## WORK INSTRUCTIONS:
Your task is to extract every line from the material below exactly.

** Opening INPUT FOR THIS TASK block **

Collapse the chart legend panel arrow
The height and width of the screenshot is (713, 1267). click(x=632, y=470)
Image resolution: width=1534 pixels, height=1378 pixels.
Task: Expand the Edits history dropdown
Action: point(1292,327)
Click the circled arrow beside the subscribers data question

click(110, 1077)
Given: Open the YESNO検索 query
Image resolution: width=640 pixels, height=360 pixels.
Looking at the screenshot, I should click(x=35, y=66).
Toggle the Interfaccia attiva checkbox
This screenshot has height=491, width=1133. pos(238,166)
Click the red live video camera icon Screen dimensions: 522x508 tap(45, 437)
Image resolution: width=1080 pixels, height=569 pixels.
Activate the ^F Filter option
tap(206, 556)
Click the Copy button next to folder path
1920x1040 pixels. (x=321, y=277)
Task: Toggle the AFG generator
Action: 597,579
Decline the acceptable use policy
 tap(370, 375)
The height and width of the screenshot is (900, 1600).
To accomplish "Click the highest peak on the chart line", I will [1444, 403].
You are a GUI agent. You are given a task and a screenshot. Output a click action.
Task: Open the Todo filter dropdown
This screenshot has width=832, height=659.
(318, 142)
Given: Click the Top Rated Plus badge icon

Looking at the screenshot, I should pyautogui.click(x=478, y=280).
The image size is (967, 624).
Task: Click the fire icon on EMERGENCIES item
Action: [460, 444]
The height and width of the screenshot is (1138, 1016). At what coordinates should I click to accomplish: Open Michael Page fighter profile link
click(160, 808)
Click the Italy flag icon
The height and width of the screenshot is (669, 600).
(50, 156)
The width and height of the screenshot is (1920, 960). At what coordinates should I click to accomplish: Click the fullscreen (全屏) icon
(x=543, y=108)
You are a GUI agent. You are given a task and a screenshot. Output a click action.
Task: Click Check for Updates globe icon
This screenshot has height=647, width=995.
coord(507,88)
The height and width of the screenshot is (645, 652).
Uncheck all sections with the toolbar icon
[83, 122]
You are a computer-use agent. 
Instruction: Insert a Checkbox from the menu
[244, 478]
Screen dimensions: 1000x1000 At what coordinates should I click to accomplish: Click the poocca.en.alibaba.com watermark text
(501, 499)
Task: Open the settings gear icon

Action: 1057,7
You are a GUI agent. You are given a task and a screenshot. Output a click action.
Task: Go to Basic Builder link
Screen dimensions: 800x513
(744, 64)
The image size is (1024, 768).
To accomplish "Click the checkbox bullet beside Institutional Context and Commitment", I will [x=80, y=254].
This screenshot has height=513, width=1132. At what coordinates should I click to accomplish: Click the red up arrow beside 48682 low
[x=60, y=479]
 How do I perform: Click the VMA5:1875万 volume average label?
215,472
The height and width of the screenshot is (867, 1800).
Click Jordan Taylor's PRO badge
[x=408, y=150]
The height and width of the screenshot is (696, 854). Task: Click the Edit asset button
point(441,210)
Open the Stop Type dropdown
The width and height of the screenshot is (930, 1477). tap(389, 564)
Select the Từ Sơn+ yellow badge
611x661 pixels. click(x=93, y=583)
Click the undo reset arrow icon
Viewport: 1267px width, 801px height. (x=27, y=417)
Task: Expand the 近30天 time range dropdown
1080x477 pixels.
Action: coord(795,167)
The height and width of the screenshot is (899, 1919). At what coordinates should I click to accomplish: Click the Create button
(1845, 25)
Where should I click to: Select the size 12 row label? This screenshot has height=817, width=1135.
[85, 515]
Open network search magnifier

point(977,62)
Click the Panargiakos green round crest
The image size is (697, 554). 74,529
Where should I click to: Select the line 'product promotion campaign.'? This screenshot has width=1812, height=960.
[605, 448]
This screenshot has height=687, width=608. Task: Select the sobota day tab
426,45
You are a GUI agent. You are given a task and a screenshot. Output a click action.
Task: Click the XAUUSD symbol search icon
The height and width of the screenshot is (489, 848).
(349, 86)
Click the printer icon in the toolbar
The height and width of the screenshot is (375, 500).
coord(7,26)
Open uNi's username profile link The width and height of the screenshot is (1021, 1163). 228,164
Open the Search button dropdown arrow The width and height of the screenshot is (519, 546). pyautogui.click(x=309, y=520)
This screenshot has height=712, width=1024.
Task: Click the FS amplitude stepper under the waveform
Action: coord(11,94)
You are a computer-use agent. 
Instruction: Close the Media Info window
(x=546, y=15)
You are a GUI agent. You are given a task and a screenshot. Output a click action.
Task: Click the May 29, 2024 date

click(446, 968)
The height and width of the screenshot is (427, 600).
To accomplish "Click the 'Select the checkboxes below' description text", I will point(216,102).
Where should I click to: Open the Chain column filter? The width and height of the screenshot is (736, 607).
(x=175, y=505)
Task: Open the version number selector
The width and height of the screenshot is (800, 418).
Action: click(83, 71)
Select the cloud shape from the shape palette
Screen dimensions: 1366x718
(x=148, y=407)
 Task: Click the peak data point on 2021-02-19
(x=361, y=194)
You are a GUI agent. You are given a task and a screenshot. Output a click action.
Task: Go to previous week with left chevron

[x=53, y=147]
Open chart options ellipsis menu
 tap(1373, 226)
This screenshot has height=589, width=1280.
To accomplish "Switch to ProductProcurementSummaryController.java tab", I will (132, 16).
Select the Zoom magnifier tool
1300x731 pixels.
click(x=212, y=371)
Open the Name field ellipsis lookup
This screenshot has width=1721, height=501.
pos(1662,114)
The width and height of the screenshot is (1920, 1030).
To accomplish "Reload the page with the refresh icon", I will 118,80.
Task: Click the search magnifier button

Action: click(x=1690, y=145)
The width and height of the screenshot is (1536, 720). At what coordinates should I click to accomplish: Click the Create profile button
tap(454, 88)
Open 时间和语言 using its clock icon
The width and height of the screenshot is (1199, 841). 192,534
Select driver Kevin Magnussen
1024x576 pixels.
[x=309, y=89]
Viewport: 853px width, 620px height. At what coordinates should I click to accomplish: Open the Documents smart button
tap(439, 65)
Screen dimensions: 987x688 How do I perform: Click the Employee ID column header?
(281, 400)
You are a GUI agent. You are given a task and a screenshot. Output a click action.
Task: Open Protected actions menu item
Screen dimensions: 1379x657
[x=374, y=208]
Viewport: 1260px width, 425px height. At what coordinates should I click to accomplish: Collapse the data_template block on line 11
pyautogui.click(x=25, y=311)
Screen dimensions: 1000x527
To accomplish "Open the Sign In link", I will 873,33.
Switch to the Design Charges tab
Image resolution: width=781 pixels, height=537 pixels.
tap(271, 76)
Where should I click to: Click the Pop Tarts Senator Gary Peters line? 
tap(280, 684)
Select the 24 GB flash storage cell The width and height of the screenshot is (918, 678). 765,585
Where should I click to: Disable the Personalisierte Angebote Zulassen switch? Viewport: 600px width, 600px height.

** Closing INPUT FOR THIS TASK block **

## SOLUTION TO THE EXERCISE:
Collapse the chart legend panel arrow
The height and width of the screenshot is (713, 1267). click(x=632, y=470)
Image resolution: width=1534 pixels, height=1378 pixels.
Task: Expand the Edits history dropdown
Action: point(1292,327)
Click the circled arrow beside the subscribers data question

click(110, 1077)
Given: Open the YESNO検索 query
Image resolution: width=640 pixels, height=360 pixels.
Looking at the screenshot, I should click(x=35, y=66).
Toggle the Interfaccia attiva checkbox
This screenshot has height=491, width=1133. pos(238,166)
Click the red live video camera icon Screen dimensions: 522x508 tap(45, 437)
Image resolution: width=1080 pixels, height=569 pixels.
Activate the ^F Filter option
tap(206, 556)
Click the Copy button next to folder path
1920x1040 pixels. (x=321, y=277)
Task: Toggle the AFG generator
Action: 597,579
Decline the acceptable use policy
 tap(370, 375)
The height and width of the screenshot is (900, 1600).
To accomplish "Click the highest peak on the chart line", I will [1444, 403].
You are a GUI agent. You are given a task and a screenshot. Output a click action.
Task: Open the Todo filter dropdown
This screenshot has width=832, height=659.
(318, 142)
Given: Click the Top Rated Plus badge icon

Looking at the screenshot, I should pyautogui.click(x=478, y=280).
The image size is (967, 624).
Task: Click the fire icon on EMERGENCIES item
Action: [460, 444]
The height and width of the screenshot is (1138, 1016). At what coordinates should I click to accomplish: Open Michael Page fighter profile link
click(160, 808)
Click the Italy flag icon
The height and width of the screenshot is (669, 600).
(50, 156)
The width and height of the screenshot is (1920, 960). At what coordinates should I click to accomplish: Click the fullscreen (全屏) icon
(x=543, y=108)
You are a GUI agent. You are given a task and a screenshot. Output a click action.
Task: Click Check for Updates globe icon
This screenshot has height=647, width=995.
coord(507,88)
The height and width of the screenshot is (645, 652).
Uncheck all sections with the toolbar icon
[83, 122]
You are a computer-use agent. 
Instruction: Insert a Checkbox from the menu
[244, 478]
Screen dimensions: 1000x1000 At what coordinates should I click to accomplish: Click the poocca.en.alibaba.com watermark text
(501, 499)
Task: Open the settings gear icon

Action: 1057,7
You are a GUI agent. You are given a task and a screenshot. Output a click action.
Task: Go to Basic Builder link
Screen dimensions: 800x513
(744, 64)
The image size is (1024, 768).
To accomplish "Click the checkbox bullet beside Institutional Context and Commitment", I will [x=80, y=254].
This screenshot has height=513, width=1132. At what coordinates should I click to accomplish: Click the red up arrow beside 48682 low
[x=60, y=479]
 How do I perform: Click the VMA5:1875万 volume average label?
215,472
The height and width of the screenshot is (867, 1800).
Click Jordan Taylor's PRO badge
[x=408, y=150]
The height and width of the screenshot is (696, 854). Task: Click the Edit asset button
point(441,210)
Open the Stop Type dropdown
The width and height of the screenshot is (930, 1477). tap(389, 564)
Select the Từ Sơn+ yellow badge
611x661 pixels. click(x=93, y=583)
Click the undo reset arrow icon
Viewport: 1267px width, 801px height. (x=27, y=417)
Task: Expand the 近30天 time range dropdown
1080x477 pixels.
Action: coord(795,167)
The height and width of the screenshot is (899, 1919). At what coordinates should I click to accomplish: Click the Create button
(1845, 25)
Where should I click to: Select the size 12 row label? This screenshot has height=817, width=1135.
[85, 515]
Open network search magnifier

point(977,62)
Click the Panargiakos green round crest
The image size is (697, 554). 74,529
Where should I click to: Select the line 'product promotion campaign.'? This screenshot has width=1812, height=960.
[605, 448]
This screenshot has height=687, width=608. Task: Select the sobota day tab
426,45
You are a GUI agent. You are given a task and a screenshot. Output a click action.
Task: Click the XAUUSD symbol search icon
The height and width of the screenshot is (489, 848).
(349, 86)
Click the printer icon in the toolbar
The height and width of the screenshot is (375, 500).
coord(7,26)
Open uNi's username profile link The width and height of the screenshot is (1021, 1163). 228,164
Open the Search button dropdown arrow The width and height of the screenshot is (519, 546). pyautogui.click(x=309, y=520)
This screenshot has height=712, width=1024.
Task: Click the FS amplitude stepper under the waveform
Action: coord(11,94)
You are a computer-use agent. 
Instruction: Close the Media Info window
(x=546, y=15)
You are a GUI agent. You are given a task and a screenshot. Output a click action.
Task: Click the May 29, 2024 date

click(446, 968)
The height and width of the screenshot is (427, 600).
To accomplish "Click the 'Select the checkboxes below' description text", I will point(216,102).
Where should I click to: Open the Chain column filter? The width and height of the screenshot is (736, 607).
(x=175, y=505)
Task: Open the version number selector
The width and height of the screenshot is (800, 418).
Action: click(83, 71)
Select the cloud shape from the shape palette
Screen dimensions: 1366x718
(x=148, y=407)
 Task: Click the peak data point on 2021-02-19
(x=361, y=194)
You are a GUI agent. You are given a task and a screenshot. Output a click action.
Task: Go to previous week with left chevron

[x=53, y=147]
Open chart options ellipsis menu
 tap(1373, 226)
This screenshot has height=589, width=1280.
To accomplish "Switch to ProductProcurementSummaryController.java tab", I will (132, 16).
Select the Zoom magnifier tool
1300x731 pixels.
click(x=212, y=371)
Open the Name field ellipsis lookup
This screenshot has width=1721, height=501.
pos(1662,114)
The width and height of the screenshot is (1920, 1030).
To accomplish "Reload the page with the refresh icon", I will 118,80.
Task: Click the search magnifier button

Action: click(x=1690, y=145)
The width and height of the screenshot is (1536, 720). At what coordinates should I click to accomplish: Click the Create profile button
tap(454, 88)
Open 时间和语言 using its clock icon
The width and height of the screenshot is (1199, 841). 192,534
Select driver Kevin Magnussen
1024x576 pixels.
[x=309, y=89]
Viewport: 853px width, 620px height. At what coordinates should I click to accomplish: Open the Documents smart button
tap(439, 65)
Screen dimensions: 987x688 How do I perform: Click the Employee ID column header?
(281, 400)
You are a GUI agent. You are given a task and a screenshot. Output a click action.
Task: Open Protected actions menu item
Screen dimensions: 1379x657
[x=374, y=208]
Viewport: 1260px width, 425px height. At what coordinates should I click to accomplish: Collapse the data_template block on line 11
pyautogui.click(x=25, y=311)
Screen dimensions: 1000x527
To accomplish "Open the Sign In link", I will 873,33.
Switch to the Design Charges tab
Image resolution: width=781 pixels, height=537 pixels.
tap(271, 76)
Where should I click to: Click the Pop Tarts Senator Gary Peters line? 
tap(280, 684)
Select the 24 GB flash storage cell The width and height of the screenshot is (918, 678). 765,585
Where should I click to: Disable the Personalisierte Angebote Zulassen switch? Viewport: 600px width, 600px height.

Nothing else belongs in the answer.